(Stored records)
*** Begin section ***
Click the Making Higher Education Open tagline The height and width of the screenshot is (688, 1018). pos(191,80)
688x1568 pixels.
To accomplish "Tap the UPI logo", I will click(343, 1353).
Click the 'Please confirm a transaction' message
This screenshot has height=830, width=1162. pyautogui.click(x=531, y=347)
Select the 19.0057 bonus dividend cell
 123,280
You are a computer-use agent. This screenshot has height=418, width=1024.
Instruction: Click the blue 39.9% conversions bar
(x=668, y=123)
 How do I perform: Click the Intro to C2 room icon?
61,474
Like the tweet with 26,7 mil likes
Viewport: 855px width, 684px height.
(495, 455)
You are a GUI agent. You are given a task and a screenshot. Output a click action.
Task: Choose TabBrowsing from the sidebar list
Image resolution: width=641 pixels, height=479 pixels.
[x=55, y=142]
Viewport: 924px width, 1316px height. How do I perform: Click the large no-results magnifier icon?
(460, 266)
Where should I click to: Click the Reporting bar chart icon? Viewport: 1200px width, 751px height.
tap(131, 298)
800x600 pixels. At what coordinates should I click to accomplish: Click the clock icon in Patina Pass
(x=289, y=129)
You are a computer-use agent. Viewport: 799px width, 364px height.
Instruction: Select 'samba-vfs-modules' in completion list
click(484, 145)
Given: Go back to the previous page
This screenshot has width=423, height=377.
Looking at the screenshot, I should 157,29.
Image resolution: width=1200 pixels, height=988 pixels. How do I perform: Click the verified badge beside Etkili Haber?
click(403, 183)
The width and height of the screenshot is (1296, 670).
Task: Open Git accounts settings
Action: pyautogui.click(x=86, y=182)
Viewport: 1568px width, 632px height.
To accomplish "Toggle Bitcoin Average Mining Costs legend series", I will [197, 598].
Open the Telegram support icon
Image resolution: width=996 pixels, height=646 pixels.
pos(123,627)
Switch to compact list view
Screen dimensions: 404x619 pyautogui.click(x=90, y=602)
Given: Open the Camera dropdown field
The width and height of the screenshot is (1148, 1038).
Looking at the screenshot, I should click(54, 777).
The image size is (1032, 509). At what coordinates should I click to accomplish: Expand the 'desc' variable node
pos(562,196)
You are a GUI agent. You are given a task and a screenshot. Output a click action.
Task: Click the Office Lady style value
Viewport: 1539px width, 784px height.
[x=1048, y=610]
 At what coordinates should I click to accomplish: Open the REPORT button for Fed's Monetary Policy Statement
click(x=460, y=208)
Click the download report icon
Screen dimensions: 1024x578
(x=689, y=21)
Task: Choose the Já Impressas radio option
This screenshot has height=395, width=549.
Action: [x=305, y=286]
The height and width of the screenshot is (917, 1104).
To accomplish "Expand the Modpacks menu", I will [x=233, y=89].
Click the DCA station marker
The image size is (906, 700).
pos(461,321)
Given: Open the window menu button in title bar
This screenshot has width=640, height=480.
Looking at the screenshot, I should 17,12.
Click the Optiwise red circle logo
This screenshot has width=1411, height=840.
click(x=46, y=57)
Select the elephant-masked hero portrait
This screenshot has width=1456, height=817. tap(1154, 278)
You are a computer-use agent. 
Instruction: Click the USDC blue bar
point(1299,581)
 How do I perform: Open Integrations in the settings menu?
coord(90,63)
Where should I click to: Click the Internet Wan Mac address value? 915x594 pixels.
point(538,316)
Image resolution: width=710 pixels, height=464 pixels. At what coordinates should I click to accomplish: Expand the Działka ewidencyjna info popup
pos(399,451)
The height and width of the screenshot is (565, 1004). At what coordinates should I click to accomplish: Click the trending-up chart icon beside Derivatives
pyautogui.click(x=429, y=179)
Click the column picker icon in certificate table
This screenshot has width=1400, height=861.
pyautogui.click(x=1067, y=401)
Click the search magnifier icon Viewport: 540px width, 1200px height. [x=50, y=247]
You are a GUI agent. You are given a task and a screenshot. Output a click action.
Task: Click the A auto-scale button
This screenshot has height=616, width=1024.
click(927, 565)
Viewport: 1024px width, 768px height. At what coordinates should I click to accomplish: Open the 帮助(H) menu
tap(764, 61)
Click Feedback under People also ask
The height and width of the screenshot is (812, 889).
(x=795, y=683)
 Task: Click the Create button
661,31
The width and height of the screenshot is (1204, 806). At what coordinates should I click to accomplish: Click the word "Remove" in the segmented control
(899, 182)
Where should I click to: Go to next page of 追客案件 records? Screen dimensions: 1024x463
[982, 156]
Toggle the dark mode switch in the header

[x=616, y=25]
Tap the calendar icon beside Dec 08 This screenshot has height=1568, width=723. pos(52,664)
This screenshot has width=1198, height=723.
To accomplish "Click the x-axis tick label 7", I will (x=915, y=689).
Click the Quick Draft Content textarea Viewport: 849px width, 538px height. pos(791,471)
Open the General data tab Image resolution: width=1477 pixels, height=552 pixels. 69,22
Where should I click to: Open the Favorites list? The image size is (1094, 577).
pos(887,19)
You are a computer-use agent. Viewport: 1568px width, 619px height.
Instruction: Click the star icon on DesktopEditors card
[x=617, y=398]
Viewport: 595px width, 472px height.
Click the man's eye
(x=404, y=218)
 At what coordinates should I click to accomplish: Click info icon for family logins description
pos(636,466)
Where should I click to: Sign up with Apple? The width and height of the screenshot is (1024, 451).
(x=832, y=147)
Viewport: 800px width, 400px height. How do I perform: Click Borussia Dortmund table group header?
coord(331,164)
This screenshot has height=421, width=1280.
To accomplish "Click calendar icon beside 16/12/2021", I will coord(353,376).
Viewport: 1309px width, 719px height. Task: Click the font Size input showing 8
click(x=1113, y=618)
*** End section ***
### TASK GOAL
Check each line above for the word "agent" and copy the ones that have it.

### TASK OUTPUT
You are a computer-use agent. This screenshot has height=418, width=1024.
You are a GUI agent. You are given a task and a screenshot. Output a click action.
You are a computer-use agent. Viewport: 799px width, 364px height.
You are a GUI agent. You are given a task and a screenshot. Output a click action.
You are a computer-use agent. 
You are a GUI agent. You are given a task and a screenshot. Output a click action.
You are a computer-use agent. Viewport: 1568px width, 619px height.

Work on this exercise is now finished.